A client knows the server's IP address, port, and public key.
A server has a list of public keys it will accept, but doesn't know
from where each will be connecting.
Assuming a UDP-based connection-less setup.
I believe this setup here is a candidate for HandshakeXK:
HandshakeXK:
<- s
******
-> e, dhes
<- e, dhee
-> s, dhse
There is a major problem with this, however, that I alluded to before.

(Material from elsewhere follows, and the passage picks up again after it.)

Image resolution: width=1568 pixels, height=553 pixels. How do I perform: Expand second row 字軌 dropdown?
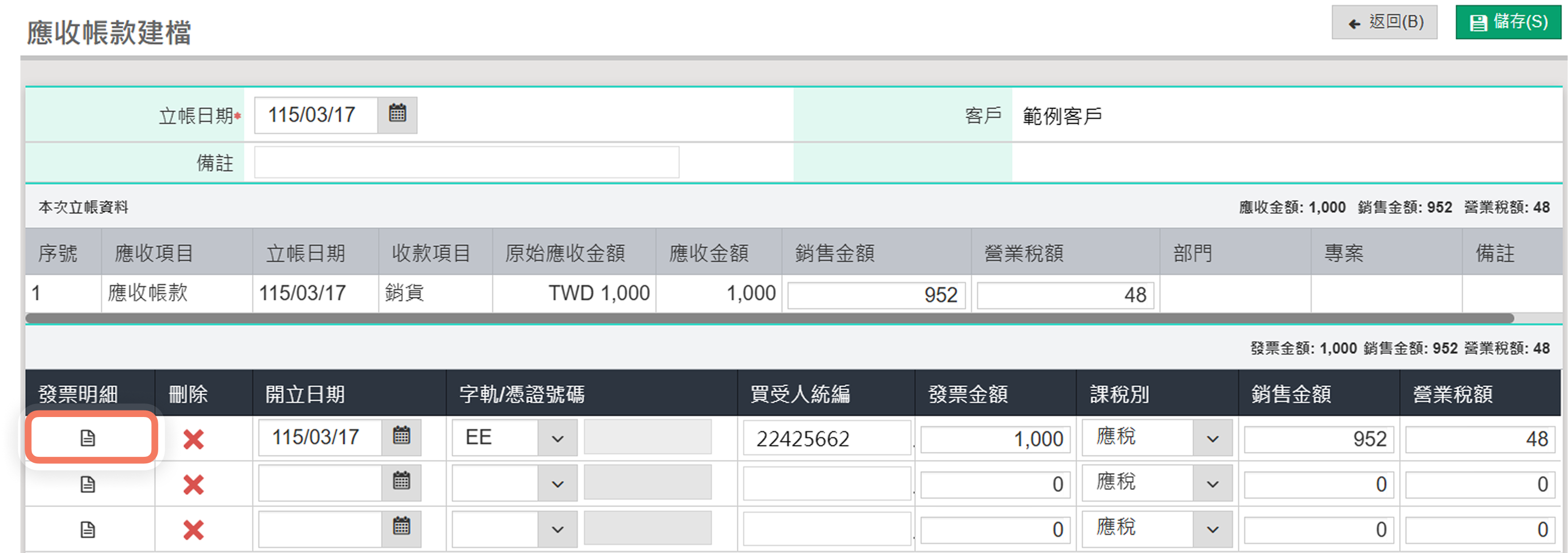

I have two additional requirements:
1. Silence: a server or a client simply will not respond to any
invalid or unauthenticated packets. It will only give indication that
anything exists behind a particular UDP port upon reception of a
properly authenticated message.
2. Anti denial of service: the amount of state stored on a server (or
client, for that matter) must be linearly proportional to the number
of public keys it will accept. Further, no state must be modified, and
no allocations must be made, unless in response to a packet that is
properly authenticated.
I'd like to avoid using signatures, to keep things simple, but if I
must use a signature in the end, then I must. What's the proper way to
address these two requirements within noise? Plus, there's an issue of
replay, when doing authentication before the handshake has completed,
though perhaps timestamping (YUCK!) could be used here...
Well, I'm a bit stumped. And I couldn't find anything in the
literature to help me out. Any ideas are more than welcome.